-- Begin RECORDS SUPPLIED --
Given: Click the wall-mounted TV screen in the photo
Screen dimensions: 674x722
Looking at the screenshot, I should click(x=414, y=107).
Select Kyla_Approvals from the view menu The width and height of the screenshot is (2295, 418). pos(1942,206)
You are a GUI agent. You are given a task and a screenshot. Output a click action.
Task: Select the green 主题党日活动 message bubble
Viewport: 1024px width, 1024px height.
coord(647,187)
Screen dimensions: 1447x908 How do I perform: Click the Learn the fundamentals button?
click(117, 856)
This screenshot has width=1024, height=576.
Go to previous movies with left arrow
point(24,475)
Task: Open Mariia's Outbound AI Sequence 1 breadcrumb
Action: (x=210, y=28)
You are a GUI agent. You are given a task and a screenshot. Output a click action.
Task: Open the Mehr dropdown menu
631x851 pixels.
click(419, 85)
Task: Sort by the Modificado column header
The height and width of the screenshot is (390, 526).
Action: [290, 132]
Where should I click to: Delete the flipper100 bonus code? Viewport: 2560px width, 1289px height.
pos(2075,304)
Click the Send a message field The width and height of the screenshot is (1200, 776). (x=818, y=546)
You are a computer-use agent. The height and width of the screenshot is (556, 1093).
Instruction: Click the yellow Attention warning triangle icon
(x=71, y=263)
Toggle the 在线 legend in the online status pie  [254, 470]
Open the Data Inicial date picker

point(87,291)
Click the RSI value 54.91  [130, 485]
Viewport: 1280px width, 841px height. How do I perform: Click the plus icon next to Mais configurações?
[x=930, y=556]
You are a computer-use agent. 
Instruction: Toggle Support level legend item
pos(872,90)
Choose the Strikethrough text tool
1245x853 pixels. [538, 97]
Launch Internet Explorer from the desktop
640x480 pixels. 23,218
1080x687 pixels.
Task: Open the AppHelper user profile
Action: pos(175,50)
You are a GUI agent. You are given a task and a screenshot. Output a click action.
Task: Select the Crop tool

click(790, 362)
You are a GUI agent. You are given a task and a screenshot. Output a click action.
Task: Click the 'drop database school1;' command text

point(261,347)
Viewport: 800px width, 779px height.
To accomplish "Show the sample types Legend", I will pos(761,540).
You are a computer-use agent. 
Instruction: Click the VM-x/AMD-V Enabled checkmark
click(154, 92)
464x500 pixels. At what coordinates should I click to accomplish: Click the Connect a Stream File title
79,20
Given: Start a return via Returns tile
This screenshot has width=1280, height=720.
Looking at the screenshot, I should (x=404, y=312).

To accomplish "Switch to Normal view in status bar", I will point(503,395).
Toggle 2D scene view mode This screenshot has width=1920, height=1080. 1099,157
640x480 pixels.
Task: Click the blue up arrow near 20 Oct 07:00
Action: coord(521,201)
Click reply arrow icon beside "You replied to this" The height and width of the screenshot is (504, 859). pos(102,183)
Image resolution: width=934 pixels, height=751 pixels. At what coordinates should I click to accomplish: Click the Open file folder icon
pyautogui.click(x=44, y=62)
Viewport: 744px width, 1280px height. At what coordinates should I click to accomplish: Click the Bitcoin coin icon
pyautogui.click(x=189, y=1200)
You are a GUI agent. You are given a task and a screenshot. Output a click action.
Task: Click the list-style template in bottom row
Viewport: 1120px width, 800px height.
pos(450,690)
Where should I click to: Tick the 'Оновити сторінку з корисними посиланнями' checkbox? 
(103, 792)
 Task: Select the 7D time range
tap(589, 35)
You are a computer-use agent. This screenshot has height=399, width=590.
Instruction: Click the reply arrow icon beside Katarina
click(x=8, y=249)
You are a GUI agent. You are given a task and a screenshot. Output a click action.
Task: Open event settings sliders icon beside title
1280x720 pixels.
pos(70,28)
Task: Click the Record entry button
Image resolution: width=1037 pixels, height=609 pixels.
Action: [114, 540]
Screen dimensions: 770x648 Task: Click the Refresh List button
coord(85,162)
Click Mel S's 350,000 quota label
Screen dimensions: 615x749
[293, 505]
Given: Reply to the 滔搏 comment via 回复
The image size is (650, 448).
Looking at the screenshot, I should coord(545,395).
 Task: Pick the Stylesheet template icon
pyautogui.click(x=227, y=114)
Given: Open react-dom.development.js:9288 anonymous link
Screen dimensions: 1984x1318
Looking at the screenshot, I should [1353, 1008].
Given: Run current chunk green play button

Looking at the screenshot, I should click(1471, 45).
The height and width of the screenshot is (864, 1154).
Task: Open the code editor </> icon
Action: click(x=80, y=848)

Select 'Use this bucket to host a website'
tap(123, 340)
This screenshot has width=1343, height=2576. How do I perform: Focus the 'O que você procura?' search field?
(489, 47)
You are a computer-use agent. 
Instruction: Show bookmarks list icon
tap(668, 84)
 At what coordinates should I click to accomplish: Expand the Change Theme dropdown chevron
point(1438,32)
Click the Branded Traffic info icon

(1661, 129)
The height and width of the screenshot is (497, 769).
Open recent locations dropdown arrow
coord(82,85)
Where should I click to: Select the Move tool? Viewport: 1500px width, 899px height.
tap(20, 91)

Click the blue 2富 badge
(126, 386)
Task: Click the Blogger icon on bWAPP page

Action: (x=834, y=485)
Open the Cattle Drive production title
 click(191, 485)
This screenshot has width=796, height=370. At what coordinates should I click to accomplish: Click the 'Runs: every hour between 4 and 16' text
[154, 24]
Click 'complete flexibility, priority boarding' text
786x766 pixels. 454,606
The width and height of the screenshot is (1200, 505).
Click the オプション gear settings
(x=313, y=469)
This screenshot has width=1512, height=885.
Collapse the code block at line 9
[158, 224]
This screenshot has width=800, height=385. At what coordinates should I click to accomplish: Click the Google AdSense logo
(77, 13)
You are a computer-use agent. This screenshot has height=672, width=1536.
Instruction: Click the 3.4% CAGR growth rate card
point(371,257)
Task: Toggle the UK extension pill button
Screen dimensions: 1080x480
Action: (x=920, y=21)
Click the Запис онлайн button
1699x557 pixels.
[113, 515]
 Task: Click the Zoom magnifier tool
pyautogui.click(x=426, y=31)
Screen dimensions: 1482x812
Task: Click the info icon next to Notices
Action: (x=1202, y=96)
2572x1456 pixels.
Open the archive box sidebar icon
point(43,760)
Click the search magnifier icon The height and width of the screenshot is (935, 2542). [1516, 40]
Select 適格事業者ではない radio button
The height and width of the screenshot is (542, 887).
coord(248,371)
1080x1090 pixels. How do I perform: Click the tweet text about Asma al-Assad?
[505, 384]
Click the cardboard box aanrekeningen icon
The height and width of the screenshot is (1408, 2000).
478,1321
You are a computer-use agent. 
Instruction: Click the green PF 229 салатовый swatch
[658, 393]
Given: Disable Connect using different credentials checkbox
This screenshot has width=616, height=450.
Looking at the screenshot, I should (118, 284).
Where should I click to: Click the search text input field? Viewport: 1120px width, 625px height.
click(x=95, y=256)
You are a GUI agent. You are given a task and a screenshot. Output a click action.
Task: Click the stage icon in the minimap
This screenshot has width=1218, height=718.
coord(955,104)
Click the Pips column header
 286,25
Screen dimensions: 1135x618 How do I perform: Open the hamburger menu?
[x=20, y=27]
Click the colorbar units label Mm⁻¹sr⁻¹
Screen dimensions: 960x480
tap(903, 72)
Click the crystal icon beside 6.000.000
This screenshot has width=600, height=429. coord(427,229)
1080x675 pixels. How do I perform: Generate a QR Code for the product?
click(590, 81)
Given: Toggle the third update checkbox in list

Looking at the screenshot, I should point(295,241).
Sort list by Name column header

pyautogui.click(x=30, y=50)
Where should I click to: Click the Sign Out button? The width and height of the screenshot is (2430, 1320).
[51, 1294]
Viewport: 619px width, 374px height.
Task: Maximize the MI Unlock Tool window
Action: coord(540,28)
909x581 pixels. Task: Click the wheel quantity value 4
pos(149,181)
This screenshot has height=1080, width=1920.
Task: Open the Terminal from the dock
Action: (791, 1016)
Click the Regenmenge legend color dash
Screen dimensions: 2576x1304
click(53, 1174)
-- End RECORDS SUPPLIED --
INSTRUCTION: Retype the records from the line containing "Given: Open react-dom.development.js:9288" up to and including the line containing "tap(668, 84)", reproducing every line without alteration.

OUTPUT BELOW:
Given: Open react-dom.development.js:9288 anonymous link
Screen dimensions: 1984x1318
Looking at the screenshot, I should [1353, 1008].
Given: Run current chunk green play button

Looking at the screenshot, I should click(1471, 45).
The height and width of the screenshot is (864, 1154).
Task: Open the code editor </> icon
Action: click(x=80, y=848)

Select 'Use this bucket to host a website'
tap(123, 340)
This screenshot has width=1343, height=2576. How do I perform: Focus the 'O que você procura?' search field?
(489, 47)
You are a computer-use agent. 
Instruction: Show bookmarks list icon
tap(668, 84)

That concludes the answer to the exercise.